[Stored data]
++++++++++
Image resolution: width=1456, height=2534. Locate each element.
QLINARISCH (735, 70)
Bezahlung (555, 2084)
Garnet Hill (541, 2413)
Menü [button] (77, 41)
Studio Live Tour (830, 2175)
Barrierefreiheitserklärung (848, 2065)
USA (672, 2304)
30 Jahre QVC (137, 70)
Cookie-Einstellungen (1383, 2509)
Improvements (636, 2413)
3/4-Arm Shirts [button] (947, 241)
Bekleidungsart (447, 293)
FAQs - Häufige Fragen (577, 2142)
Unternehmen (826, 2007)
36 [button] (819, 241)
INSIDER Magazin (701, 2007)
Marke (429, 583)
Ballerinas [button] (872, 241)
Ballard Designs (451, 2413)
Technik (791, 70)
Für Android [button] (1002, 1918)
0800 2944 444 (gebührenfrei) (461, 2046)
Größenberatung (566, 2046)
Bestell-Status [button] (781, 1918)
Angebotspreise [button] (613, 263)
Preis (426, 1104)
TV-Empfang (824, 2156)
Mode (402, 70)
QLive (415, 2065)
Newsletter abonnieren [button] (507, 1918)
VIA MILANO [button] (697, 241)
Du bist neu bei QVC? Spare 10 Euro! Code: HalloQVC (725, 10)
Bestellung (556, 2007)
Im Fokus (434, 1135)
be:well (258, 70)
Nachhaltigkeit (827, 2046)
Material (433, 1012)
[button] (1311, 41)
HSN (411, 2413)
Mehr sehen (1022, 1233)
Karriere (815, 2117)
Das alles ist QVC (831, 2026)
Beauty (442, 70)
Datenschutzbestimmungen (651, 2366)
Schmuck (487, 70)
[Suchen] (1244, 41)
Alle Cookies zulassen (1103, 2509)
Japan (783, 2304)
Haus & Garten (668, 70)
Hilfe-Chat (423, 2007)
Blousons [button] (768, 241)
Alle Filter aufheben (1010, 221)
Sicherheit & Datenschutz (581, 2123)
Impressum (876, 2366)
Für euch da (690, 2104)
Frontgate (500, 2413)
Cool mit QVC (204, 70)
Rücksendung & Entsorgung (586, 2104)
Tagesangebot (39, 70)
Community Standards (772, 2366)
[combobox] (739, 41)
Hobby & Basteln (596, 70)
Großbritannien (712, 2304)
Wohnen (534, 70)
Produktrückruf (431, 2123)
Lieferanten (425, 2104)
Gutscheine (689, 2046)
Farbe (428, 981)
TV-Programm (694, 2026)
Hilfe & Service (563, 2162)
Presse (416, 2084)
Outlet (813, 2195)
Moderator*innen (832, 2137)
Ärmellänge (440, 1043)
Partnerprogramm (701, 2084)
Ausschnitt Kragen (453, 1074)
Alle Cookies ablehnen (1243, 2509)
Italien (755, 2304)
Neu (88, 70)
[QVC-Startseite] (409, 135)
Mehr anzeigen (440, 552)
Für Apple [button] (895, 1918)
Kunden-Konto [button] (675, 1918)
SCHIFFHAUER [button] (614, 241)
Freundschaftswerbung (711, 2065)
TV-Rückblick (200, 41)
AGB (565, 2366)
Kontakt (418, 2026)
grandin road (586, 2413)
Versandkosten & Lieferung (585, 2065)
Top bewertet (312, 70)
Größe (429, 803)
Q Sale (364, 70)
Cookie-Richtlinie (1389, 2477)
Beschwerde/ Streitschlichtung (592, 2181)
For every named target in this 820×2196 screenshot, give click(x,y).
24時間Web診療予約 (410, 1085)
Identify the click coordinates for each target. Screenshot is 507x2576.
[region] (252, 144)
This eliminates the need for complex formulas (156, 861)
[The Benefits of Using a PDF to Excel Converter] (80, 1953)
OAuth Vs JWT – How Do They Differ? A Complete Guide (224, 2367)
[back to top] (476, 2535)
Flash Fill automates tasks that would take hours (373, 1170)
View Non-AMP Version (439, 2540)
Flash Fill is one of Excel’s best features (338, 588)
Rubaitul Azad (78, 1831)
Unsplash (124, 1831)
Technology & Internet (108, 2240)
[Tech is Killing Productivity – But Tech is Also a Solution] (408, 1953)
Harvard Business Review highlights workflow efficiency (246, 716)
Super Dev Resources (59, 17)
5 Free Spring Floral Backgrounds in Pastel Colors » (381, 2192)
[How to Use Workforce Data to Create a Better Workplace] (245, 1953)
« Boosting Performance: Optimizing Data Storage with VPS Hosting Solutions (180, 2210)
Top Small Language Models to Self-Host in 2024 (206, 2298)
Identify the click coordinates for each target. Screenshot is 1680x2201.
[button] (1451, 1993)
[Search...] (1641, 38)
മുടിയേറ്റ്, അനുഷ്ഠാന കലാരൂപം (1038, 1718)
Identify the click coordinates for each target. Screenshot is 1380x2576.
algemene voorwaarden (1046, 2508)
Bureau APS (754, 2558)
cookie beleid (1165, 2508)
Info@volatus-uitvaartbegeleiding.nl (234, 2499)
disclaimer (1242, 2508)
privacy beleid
++++++++++
What is required - Can you write out the lines above, from the first one through the one containing "Technik (791, 70)", exactly as they appear and nothing more?

Output -
Image resolution: width=1456, height=2534. Locate each element.
QLINARISCH (735, 70)
Bezahlung (555, 2084)
Garnet Hill (541, 2413)
Menü [button] (77, 41)
Studio Live Tour (830, 2175)
Barrierefreiheitserklärung (848, 2065)
USA (672, 2304)
30 Jahre QVC (137, 70)
Cookie-Einstellungen (1383, 2509)
Improvements (636, 2413)
3/4-Arm Shirts [button] (947, 241)
Bekleidungsart (447, 293)
FAQs - Häufige Fragen (577, 2142)
Unternehmen (826, 2007)
36 [button] (819, 241)
INSIDER Magazin (701, 2007)
Marke (429, 583)
Ballerinas [button] (872, 241)
Ballard Designs (451, 2413)
Technik (791, 70)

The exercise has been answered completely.